Information Extraction, Retrieval and Presentation

A list of potential topics for PhD students in the area of Information Extraction, Retrieval and Presentation.

Language Resources Extraction from Social Media

Supervisor: Walid Magdy

Social Media data contains large amount of information, knowledge, and resources that get generated by users every second. Although it might look noisy for the first instance, but when applying novel data mining techniques, we can extract valuable language resources that could be used as training data for different NLP tasks. The typical research question in that field will be how to automatically extract data from social media that can be used for training a machine learning model in a distant-supervision manner to different NLP applications such as, machine translation, classification, paraphrasing, NER, Multilingual word/sentence embeddings, sentiment analysis, and others.

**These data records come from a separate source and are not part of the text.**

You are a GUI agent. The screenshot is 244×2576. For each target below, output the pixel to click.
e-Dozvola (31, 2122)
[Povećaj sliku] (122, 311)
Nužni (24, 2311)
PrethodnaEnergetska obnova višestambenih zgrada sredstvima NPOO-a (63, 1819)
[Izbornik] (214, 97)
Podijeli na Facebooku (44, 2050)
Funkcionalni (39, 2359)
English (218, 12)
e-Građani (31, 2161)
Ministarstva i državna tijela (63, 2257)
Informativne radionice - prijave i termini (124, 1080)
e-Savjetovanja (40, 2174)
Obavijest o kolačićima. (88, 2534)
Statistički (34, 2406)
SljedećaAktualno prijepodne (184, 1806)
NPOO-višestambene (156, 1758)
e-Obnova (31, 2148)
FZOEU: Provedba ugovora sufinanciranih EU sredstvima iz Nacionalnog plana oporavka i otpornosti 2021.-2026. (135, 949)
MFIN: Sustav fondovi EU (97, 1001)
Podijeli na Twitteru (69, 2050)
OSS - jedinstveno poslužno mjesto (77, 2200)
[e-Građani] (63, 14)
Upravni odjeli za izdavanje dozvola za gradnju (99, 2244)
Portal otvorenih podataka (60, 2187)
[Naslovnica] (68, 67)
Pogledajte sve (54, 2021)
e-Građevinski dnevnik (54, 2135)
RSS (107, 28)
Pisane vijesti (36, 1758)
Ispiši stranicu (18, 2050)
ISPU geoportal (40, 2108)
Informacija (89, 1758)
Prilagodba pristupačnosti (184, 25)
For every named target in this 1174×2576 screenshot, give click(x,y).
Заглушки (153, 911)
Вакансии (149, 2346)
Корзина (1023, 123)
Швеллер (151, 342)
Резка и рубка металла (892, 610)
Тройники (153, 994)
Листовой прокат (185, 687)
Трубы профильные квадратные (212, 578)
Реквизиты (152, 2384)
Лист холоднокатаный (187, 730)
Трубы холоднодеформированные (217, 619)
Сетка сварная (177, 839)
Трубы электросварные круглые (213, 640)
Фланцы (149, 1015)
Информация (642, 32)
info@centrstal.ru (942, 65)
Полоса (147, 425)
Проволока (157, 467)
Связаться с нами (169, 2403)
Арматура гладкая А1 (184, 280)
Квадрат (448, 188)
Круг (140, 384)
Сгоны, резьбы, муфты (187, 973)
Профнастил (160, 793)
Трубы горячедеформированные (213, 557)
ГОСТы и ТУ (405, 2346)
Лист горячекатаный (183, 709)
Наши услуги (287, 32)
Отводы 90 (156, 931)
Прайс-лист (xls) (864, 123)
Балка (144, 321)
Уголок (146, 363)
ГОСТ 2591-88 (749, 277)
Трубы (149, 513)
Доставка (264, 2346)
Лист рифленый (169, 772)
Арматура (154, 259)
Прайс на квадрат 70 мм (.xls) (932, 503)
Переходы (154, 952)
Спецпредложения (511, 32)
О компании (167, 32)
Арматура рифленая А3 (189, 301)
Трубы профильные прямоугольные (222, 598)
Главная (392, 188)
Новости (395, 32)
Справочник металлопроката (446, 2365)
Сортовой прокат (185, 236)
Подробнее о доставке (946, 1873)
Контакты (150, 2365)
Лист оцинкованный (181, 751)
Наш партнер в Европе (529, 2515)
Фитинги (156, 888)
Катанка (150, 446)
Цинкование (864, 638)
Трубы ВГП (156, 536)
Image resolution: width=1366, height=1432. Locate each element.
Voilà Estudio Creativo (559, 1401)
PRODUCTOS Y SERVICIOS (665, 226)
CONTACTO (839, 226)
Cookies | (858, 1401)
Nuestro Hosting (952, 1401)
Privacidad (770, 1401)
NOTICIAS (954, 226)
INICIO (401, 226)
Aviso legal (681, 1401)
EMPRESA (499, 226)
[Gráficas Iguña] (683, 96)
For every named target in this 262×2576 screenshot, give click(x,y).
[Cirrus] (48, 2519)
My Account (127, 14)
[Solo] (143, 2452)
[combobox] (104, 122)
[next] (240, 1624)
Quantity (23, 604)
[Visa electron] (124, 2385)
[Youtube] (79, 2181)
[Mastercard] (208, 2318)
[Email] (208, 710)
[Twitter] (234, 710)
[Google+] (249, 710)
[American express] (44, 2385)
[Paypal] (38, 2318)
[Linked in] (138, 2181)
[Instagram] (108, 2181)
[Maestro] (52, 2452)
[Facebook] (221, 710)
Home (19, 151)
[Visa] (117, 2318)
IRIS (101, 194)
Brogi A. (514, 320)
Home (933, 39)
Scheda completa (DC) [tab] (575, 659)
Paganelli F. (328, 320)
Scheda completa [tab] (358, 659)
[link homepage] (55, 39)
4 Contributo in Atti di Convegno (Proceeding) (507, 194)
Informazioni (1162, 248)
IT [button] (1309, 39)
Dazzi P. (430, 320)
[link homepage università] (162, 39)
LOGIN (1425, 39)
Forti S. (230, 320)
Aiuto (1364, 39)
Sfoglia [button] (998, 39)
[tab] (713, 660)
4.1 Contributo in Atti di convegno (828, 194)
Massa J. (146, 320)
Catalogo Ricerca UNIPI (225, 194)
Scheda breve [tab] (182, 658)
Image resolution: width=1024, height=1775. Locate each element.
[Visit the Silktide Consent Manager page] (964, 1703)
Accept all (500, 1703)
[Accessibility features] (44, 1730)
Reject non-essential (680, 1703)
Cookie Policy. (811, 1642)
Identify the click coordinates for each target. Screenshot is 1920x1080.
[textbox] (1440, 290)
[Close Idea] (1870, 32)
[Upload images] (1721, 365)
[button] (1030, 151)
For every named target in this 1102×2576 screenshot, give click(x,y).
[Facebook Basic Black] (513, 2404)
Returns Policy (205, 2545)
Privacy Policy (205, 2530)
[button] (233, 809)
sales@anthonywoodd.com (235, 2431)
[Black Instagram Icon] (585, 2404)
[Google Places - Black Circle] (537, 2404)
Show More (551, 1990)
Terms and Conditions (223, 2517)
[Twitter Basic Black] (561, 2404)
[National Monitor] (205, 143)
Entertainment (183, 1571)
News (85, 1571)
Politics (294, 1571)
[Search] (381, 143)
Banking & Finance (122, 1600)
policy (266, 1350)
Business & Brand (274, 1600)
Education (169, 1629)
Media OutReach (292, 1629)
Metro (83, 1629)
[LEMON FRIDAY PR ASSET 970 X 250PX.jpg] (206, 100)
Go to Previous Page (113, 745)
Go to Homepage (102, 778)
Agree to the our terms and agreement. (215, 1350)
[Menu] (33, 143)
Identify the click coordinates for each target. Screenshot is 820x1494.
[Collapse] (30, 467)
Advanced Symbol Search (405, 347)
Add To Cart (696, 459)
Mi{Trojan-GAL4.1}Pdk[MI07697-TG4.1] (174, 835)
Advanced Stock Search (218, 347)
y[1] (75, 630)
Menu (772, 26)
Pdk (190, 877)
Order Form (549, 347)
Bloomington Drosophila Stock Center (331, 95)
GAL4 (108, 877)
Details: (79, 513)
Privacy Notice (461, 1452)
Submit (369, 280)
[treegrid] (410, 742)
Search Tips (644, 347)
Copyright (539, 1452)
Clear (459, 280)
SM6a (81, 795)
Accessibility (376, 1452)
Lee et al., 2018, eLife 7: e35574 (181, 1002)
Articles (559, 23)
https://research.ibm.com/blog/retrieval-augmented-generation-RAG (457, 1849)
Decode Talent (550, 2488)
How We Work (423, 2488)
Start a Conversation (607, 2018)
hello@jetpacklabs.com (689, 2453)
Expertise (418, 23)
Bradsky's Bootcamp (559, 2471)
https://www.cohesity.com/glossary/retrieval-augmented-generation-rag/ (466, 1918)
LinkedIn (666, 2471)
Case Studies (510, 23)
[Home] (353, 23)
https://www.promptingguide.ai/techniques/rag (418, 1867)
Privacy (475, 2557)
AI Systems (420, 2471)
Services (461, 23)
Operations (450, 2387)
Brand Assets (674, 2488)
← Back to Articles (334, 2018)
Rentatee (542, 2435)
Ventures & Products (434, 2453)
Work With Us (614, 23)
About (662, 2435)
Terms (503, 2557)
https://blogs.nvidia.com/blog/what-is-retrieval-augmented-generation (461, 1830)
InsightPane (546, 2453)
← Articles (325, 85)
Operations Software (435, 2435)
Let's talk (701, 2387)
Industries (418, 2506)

User Behaviour Analysis on Social Media

Supervisor: Walid Magdy

Current trends in computational social science shows that data science represented in machine learning, NLP, and data mining could be used to learn about human behaviour from their activities on social media networks. For example, research questions such as: Why some people use hate speech on social media? Why voters decide to vote for a given party or candidate? How to predict voting decisions of individuals from their social media posts? How to detect people on social media suffering from depression or mental health? How to detect fake-accounts? Bots? How to detect child grooming before it happens from social media communications? Some of the current present techniques in NLP, ML, and network analysis could be directly used for answering such RQ’s. However, sometimes new techniques would need to be developed for an accurate and representative analysis. Working in this area requires having good knowledge in data data science and social/political science.